=== Begin Enclosure ===

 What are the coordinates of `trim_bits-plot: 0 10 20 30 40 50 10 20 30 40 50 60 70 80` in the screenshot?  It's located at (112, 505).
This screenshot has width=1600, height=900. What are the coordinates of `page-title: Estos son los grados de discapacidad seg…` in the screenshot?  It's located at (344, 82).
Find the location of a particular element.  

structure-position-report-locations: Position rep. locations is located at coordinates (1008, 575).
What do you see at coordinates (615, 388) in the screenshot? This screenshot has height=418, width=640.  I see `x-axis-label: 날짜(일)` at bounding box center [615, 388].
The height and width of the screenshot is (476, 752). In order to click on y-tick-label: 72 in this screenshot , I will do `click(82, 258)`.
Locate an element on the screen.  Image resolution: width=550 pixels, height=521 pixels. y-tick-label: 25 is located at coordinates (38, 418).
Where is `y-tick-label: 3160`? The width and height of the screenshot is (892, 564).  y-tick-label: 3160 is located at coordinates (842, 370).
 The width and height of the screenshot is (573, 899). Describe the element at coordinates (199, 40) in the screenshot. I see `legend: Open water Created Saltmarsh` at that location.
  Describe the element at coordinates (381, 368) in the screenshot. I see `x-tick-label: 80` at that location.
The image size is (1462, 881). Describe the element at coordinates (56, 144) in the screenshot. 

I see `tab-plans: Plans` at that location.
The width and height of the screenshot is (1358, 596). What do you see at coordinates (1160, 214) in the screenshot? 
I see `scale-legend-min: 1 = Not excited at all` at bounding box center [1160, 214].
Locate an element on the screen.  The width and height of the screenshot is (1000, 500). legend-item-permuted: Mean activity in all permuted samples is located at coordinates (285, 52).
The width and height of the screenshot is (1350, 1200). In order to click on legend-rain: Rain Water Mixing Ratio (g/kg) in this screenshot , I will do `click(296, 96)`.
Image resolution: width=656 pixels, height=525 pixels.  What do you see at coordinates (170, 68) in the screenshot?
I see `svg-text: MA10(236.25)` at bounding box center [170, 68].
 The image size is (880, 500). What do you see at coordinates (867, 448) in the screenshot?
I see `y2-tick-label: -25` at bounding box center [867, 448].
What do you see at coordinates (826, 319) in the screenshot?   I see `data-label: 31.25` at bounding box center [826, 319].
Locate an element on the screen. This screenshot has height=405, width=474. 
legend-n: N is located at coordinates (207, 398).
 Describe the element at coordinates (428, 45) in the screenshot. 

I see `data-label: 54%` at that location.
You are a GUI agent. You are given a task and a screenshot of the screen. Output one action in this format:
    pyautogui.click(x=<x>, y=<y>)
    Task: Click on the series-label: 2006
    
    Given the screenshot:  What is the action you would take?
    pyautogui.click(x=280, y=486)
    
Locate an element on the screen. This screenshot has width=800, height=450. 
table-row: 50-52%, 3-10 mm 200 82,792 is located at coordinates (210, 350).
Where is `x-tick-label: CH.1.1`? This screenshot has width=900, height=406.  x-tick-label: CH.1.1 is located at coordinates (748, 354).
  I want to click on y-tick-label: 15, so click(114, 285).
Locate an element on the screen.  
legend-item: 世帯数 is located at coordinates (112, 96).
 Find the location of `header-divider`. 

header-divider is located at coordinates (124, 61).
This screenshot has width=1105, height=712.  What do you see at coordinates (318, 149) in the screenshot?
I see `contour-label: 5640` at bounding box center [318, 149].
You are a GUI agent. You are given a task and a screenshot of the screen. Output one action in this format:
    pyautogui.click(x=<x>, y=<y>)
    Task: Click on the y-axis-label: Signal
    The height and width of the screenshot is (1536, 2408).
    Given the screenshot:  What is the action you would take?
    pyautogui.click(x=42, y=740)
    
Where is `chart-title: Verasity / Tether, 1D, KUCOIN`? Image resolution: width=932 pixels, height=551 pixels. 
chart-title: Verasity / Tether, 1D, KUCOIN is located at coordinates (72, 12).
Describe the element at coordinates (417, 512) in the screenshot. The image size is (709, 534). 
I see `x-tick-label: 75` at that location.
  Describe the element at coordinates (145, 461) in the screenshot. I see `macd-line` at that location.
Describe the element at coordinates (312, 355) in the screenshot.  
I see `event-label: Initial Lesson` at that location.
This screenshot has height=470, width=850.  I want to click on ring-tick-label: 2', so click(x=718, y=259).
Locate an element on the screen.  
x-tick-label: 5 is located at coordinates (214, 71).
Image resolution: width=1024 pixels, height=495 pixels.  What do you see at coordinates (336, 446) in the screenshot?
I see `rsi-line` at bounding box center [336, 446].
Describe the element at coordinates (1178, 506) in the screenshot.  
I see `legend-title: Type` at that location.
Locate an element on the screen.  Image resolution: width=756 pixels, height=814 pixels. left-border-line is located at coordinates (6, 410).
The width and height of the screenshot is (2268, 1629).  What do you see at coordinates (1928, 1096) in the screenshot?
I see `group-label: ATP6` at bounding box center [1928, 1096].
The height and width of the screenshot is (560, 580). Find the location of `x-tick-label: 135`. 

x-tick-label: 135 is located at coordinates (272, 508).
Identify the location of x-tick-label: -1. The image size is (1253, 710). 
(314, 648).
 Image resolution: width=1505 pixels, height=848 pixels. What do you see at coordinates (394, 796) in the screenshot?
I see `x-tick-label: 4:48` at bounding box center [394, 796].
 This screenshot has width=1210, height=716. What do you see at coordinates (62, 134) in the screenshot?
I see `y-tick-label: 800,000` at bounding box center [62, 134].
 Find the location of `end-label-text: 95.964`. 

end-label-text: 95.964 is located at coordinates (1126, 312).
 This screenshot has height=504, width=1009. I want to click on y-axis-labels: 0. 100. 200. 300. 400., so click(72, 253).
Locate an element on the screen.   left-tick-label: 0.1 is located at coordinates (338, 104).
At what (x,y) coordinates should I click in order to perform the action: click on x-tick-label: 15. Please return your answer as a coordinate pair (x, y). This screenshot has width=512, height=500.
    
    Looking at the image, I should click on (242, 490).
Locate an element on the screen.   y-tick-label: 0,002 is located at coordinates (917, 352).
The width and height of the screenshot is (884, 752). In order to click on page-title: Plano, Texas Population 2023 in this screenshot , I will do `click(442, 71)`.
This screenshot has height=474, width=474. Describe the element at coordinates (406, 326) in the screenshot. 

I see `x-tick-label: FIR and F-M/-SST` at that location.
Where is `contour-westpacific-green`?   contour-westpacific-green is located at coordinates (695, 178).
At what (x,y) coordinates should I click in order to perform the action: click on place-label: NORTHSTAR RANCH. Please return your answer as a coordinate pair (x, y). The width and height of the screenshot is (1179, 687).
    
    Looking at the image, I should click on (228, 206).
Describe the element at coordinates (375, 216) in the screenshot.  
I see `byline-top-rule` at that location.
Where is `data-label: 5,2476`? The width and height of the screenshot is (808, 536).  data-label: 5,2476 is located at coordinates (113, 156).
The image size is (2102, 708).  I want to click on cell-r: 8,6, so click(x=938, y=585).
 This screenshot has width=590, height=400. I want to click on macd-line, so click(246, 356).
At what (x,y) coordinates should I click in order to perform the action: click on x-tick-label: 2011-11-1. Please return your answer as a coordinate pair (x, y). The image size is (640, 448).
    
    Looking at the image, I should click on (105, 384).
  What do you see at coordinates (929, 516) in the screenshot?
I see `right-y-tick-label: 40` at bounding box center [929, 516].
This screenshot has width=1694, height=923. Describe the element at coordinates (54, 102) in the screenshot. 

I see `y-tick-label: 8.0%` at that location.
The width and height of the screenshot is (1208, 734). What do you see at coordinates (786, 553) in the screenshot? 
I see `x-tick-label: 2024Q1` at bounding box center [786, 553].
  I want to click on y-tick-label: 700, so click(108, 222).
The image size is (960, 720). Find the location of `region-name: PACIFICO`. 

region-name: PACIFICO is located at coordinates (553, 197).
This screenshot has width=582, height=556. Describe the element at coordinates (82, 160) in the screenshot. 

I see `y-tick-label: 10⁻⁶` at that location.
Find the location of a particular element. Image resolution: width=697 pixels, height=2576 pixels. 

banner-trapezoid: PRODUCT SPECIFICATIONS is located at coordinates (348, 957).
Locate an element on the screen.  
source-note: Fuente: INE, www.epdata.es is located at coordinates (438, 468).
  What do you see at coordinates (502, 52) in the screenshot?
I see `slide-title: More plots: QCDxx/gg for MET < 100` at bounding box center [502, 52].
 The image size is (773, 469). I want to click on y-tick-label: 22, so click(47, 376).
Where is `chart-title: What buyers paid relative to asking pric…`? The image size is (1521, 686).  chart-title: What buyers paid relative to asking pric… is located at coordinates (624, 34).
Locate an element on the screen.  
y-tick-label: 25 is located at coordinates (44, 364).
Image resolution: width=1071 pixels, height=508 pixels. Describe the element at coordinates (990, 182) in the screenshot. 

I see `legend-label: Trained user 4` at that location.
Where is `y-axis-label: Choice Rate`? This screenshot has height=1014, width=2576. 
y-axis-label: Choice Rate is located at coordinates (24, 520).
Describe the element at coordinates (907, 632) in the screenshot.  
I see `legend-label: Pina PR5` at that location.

=== End Enclosure ===

# Aim of the task
Return unchanged every line of the items from the very first one through the line holding "This screenshot has width=1600, height=900.", with both included.

# Task response
 What are the coordinates of `trim_bits-plot: 0 10 20 30 40 50 10 20 30 40 50 60 70 80` in the screenshot?  It's located at (112, 505).
This screenshot has width=1600, height=900. What are the coordinates of `page-title: Estos son los grados de discapacidad seg…` in the screenshot?  It's located at (344, 82).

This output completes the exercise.